The same electric propulsion system that powers the Bolt is doing duty under the sheet metal of the Bolt EUV, powered by a 65kWh lithium-ion battery pack and generating 200hp and 360Nm. However, since the Bolt EUV is slightly larger (4,306mm long versus 4,145mm) and thus heavier (1,669kg versus 1,628kg), driving range on a single full charge is lower at 402km (the Bolt boasts 416km). Impressive, nevertheless.
But all of that is not the vehicle’s main selling point. Chevrolet hopes to move a lot of units of the Bolt EUV in the coming days because, well, it’s the first car to be offered with Super Cruise. Which means it has “the industry’s first true hands-free driver assistance technology for enabled roads.” Yes, this has semi-self-driving capabilities on more than 320,000km of autonomous car-friendly roads in the US and Canada. That’s not to say this crossover can pilot itself throughout the trip, but it has safety tools that aid the driver such as the so-called Driver Attention System. Consider this a foretaste of what Chevrolet EVs will provide in the near future.
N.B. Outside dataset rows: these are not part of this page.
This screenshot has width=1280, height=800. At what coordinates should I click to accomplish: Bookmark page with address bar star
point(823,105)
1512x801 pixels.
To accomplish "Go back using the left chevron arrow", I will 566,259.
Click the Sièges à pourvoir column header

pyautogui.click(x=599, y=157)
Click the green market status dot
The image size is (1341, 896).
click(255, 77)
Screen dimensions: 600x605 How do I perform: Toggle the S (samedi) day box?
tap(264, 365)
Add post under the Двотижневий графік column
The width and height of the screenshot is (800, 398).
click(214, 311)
Meanwhile, the Bolt itself underwent a cosmetic makeover. But it is the Bolt EUV that we expect to do really well in sales and marketing. Nothing gets everyone’s attention than an affordable subcompact crossover with only electricity powering it. Now, if Chevrolet Philippines can hold on a little longer to wait for the mothership’s electric products, it should be perfectly fine.
After all, 2025 isn’t that too distant from now, is it?